After a controversial decision in which the RFU announced that Welford Road would not host any World Cup 2015 matches, opting instead for the nearby King Power Stadium, Tigers released plans for the second stage of redevelopment, in which the 100-year-old clubhouse and the temporary stand were demolished, and a new stand built. It could hold 3,100 fans, 62 disabled fans and their assistants and increase the stadium's capacity to 25,849. Building for the new stand started the week after Leicester's final home match of the season against Northampton Saints where they beat Saints 22–14. Part of the Stand was open for game against Wasps on 1 November 2015. Before Christmas, Tigers announced that they signed a deal with Caterpillar for the new stand to be the new Caterpillar Stand. The stand was fully seated for the Northampton Saints Derby on 9 January 2016, a match which they won 30–27. It was announced in July 2016 that the stand would be renamed the Robin Hood Stand after a new sponsorship deal with The Nottingham, a building society. A subsequent rebrand by the building society saw the stand become the Behive Money Stand ahead of the 2021–22 season. It is currently known as the Europcar stand.

===Scoreboards===
Since the end of the 2013–14 season, there have been two large-screen TVs at the top of the West Stand and just by the right of the East Stand. The screens are used for showing the match, scores, TMO replays, advertisements from sponsors and the line-ups for each team.

==Notable matches==
The stadium has hosted seven full cap men's international games. It hosted pool matches during both the 1991 and 1999 Rugby World Cups. The stadium has also occasionally hosted England Saxons (previously England A and before that England B) and England U20 matches, and non-cap matches between international touring sides and Leicester or a Midlands or East Midlands XV.

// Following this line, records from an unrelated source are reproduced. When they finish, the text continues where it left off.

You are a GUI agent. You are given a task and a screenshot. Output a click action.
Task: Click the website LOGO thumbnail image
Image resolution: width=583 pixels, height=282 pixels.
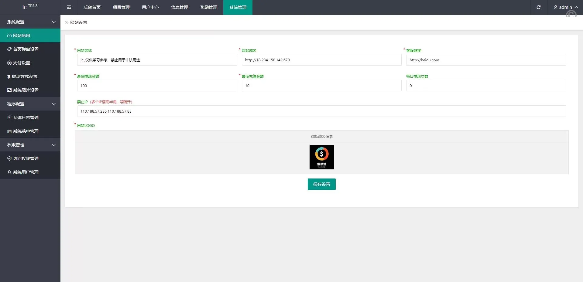[321, 157]
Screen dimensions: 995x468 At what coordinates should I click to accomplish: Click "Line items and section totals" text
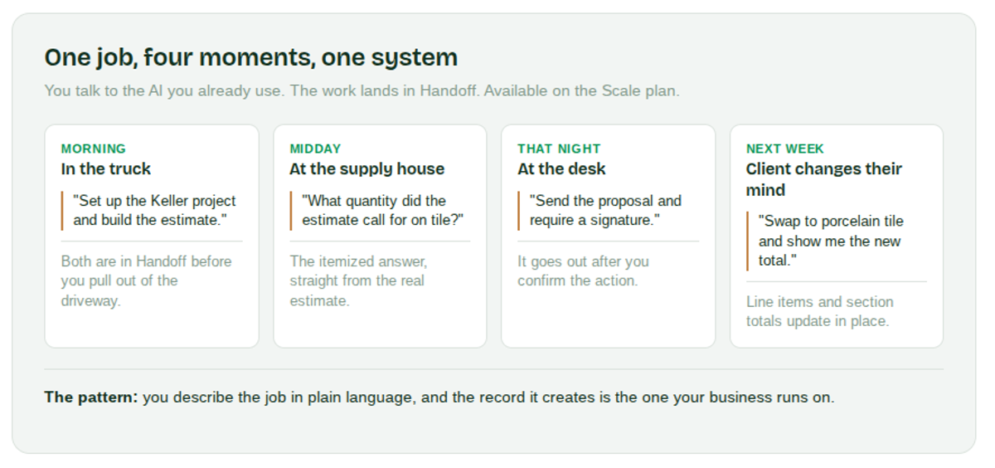(819, 311)
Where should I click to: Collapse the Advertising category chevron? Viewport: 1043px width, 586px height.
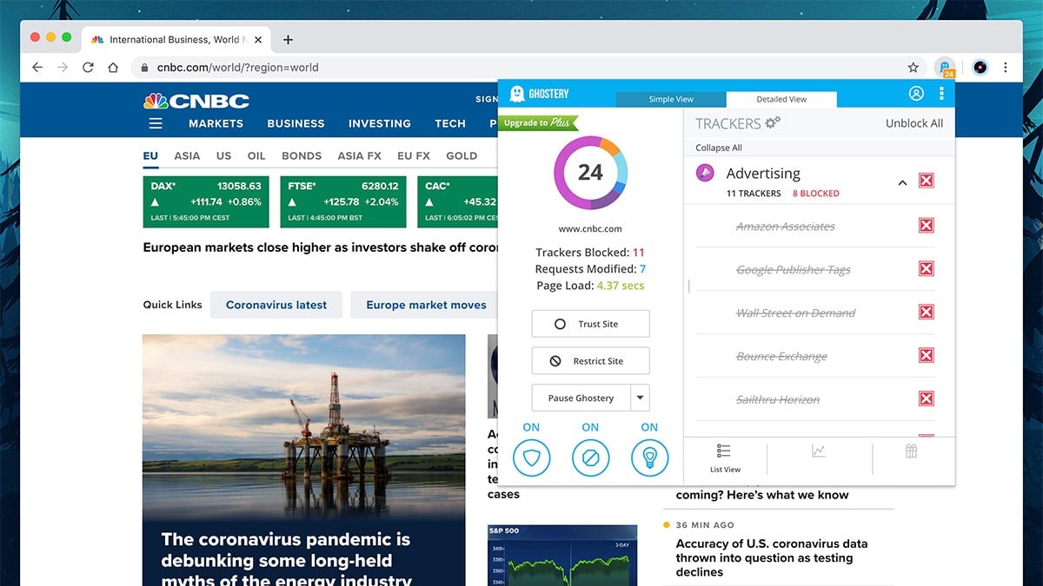[902, 182]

===Women's international matches===
On 8 December 2021, Welford Road was announced as host for England's 2022 Women's Six Nations Championship match with Ireland, the match took place on 24 April 2022 with England winning 69–0 in front of a record crowd for a then stand-alone women's match in England of 15,836.

== Other uses ==
Since 2002 for men, and 2004 for women, the annual Varsity Match between De Montfort University and Leicester University has been held at Welford Road.

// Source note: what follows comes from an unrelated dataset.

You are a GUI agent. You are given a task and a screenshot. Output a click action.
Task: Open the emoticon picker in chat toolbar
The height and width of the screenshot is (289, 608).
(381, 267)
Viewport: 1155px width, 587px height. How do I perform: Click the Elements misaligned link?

In rugby league's Super League IX, London Broncos as the nominal home side took on Hull F.C. 20 June 2004, with Hull winning 42–26.

Welford Road has also played host to American football; a charity match in aid of Matt Hampson took place on 28 May 2007 between the Loughborough University Aces and reunited 1990s team Leicester Panthers. National League team Leicester Falcons also played a league match at the stadium as part of a fundraiser for local charity LOROS, beating the Birmingham Bulls 22–15 on 12 June 2010.

On 15 July 2010, Welford Road held its first pop concert with James Morrison playing, followed the next day by Will Young.

Welford Road hosted The Varsity Match, between Oxford and Cambridge Universities, in 2021. Due to the Coronavirus pandemic the match was delayed from December 2020 and moved to Welford Road from its usual home of Twickenham. Oxford won the men's match 34–7, while Cambridge won the women's 10–5.

==Records==
The record for the highest attendance at Welford Road was set on 4 October 1924, when 35,000 people saw Leicester play the touring New Zealand team. The highest attendance for a league fixture, and the highest post-war attendance, was 25,849 for the derby match against Northampton Saints on 9 January 2016, following the opening of the new Caterpillar Stand.